→ **The task**: Copy word for word the passage of the linear programming text that opens with the words containing "Information that $f$" and closes with "which $f$ is growing.".

→ **Source document**:
···

Linear programming

Introduction

For a given linear function $f:\R^2\to \R$:

$$f(x,y)=c_1x+c_2y,\qquad (c_1,c_2)\ne (0,0),$$

and a given set of $n$ half-planes $H = \{ h_1, h_2, \dots , h_n\}$ we want to find a point in the intersection of these half-planes

$$(x,y)\in h_1\cap h_2\cap\dots\cap h_n=\bigcap_{i=1}^{n}h_i=\bigcap H,$$

at which the function $f$ reaches its maximum. Half-planes $h_i$ are described as sets of points satisfying the inequalities

\begin{equation}\label{hp} a_{i1}x+a_{i2}y\le b_i. \end{equation}

This problem is sometimes called linear program.

What is the geometric significance of this task? The function $f$ is determined by a vector $\vec{c}=(c_1,c_2)$. $f$ reaches the same value $k\in \R$ at all points of the line

$$\{(x,y)\in \R^2; c_1x+c_2y=k\}.$$

The vector $\vec{c}$ is perpendicular to all such lines. Hence $f$ changes in the direction of the vector $\vec{c}$. Since $f(c_1,c_2)=c_1^2+c_2^2>0$, the function $f$ increases in the direction of $\vec{c}$. If $f$ achieves a maximum on the intersections of half-planes, then it is at the point that is extreme in the direction of vector $\vec{c}$.

Figure 6.1
The point $v$ is the point where $f$ reaches its maximum on the given pentagon.

How about the solvability of our problem? There are the following options:

The intersection of half-planes is empty. We say that the linear program is infeasible.
There is just one point at which $f$ reaches its maximum.

Figure 6.2
There are infinitely many points at which $f$ reaches its maximum. These points form a line, a half-line or a segment.

Figure 6.3
The function $f$ is unbounded from above on the intersection of the half-planes. In this case, there is a half-line in the intersection of half-planes such that $f$ is growing along it.

Figure 6.4
The function $f$ is growing along the half-line $\rho$.

Thus, the input of our algorithm will be a nonzero vector $\vec{c}$ and half-planes $ h_1, h_2, \dots, h_n $ given by inequalities (\ref{hp}). The output format will be one of the following:

Information that the intersection of half-planes is empty (linear program is infeasable) together with three chosen half-planes $h_i$, $h_j$, $h_k$ such that $$h_i\cap h_j\cap h_k=\emptyset .$$
One point in the intersection at which $f$ reaches its maximum. If there are more such points, it will be that one which is minimal in a chosen lexicographic arrangement. We will say, that this point is optimal for $f$ on the intersection of half-planes.
Information that $f$ does not achieve its maximum in the intersection together with a half-line which is contained in the intersection and along which $f$ is growing.

One-dimensional linear program

The problem of linear programming can be formulated in any dimension. In dimension 1, solving this task is especially easy, and our algorithm for resolving a two-dimensional problem will use solutions of one-dimensional problems in several steps.

···

→ **Source data**:
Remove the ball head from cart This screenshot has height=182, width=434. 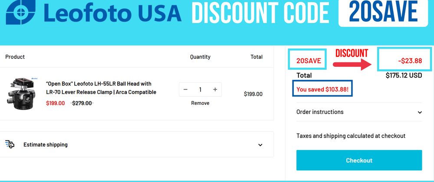pos(200,103)
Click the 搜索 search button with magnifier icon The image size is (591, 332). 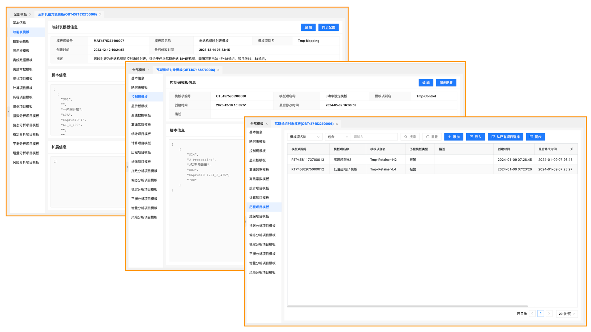pyautogui.click(x=410, y=137)
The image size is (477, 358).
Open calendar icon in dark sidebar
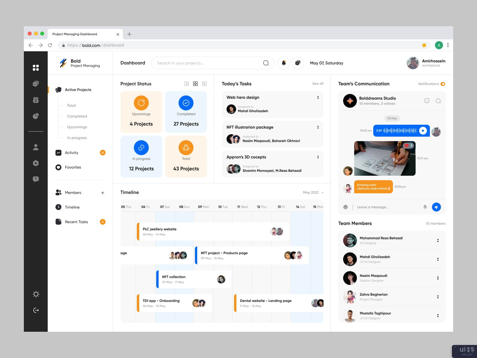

···

→ **The reply**:
Information that $f$ does not achieve its maximum in the intersection together with a half-line which is contained in the intersection and along which $f$ is growing.